TASK GOAL: Reproduce nothing beyond the line containing "Bad Boy үшін". From the first line of the data below down to it, copy each line exactly, without the pictures.
↓↓↓
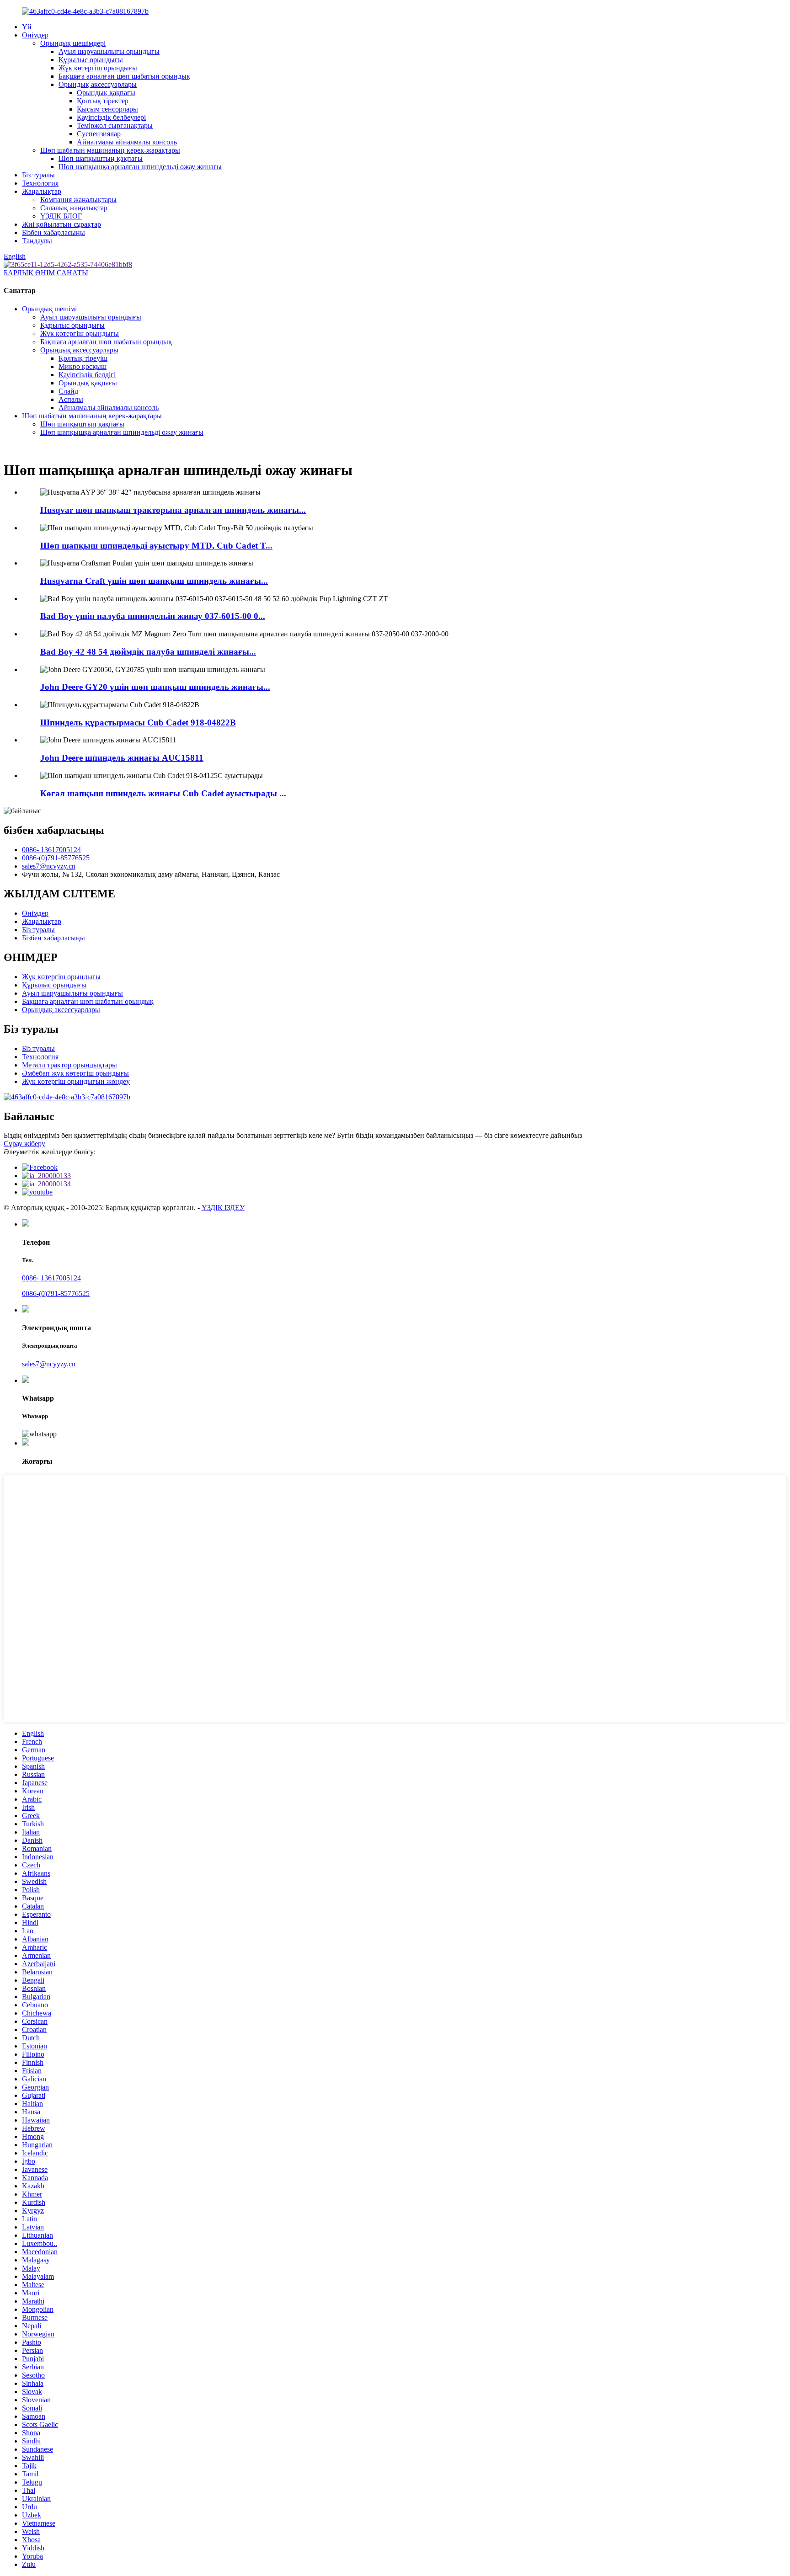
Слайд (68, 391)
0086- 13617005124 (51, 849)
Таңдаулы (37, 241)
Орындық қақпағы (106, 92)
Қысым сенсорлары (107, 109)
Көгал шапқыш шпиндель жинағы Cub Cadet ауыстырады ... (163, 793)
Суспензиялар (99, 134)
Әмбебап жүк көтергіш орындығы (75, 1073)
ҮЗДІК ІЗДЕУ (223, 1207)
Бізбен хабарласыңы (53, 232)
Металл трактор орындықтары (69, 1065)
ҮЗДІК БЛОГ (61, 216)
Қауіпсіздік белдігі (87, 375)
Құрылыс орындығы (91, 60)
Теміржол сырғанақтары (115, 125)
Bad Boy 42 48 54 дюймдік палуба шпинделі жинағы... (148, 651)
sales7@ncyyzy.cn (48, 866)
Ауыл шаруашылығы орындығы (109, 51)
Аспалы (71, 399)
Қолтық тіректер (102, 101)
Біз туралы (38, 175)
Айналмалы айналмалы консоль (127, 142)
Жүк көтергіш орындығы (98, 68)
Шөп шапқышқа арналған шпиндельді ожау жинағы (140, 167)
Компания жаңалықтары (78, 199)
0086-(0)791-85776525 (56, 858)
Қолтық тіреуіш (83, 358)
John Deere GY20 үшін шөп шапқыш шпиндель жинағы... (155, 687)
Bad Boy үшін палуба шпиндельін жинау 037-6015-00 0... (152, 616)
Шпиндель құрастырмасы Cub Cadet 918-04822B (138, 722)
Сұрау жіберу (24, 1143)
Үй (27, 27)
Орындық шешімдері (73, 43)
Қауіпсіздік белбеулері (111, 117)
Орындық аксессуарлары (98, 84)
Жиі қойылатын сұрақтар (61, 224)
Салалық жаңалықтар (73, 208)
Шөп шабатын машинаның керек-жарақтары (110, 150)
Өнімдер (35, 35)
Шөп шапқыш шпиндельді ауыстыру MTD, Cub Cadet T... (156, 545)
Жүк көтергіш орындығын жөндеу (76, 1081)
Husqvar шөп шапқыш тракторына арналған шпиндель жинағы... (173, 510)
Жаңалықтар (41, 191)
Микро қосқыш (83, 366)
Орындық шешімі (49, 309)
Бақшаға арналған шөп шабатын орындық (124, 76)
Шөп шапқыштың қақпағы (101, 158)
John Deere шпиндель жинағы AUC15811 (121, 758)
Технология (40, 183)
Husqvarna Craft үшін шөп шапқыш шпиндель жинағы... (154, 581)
↑↑↑
FINISHED EXERCISE:
Слайд (68, 391)
0086- 13617005124 (51, 849)
Таңдаулы (37, 241)
Орындық қақпағы (106, 92)
Қысым сенсорлары (107, 109)
Көгал шапқыш шпиндель жинағы Cub Cadet ауыстырады ... (163, 793)
Суспензиялар (99, 134)
Әмбебап жүк көтергіш орындығы (75, 1073)
ҮЗДІК ІЗДЕУ (223, 1207)
Бізбен хабарласыңы (53, 232)
Металл трактор орындықтары (69, 1065)
ҮЗДІК БЛОГ (61, 216)
Қауіпсіздік белдігі (87, 375)
Құрылыс орындығы (91, 60)
Теміржол сырғанақтары (115, 125)
Bad Boy 42 48 54 дюймдік палуба шпинделі жинағы... (148, 651)
sales7@ncyyzy.cn (48, 866)
Ауыл шаруашылығы орындығы (109, 51)
Аспалы (71, 399)
Қолтық тіректер (102, 101)
Біз туралы (38, 175)
Айналмалы айналмалы консоль (127, 142)
Жүк көтергіш орындығы (98, 68)
Шөп шапқышқа арналған шпиндельді ожау жинағы (140, 167)
Компания жаңалықтары (78, 199)
0086-(0)791-85776525 (56, 858)
Қолтық тіреуіш (83, 358)
John Deere GY20 үшін шөп шапқыш шпиндель жинағы... (155, 687)
Bad Boy үшін палуба шпиндельін жинау 037-6015-00 0... (152, 616)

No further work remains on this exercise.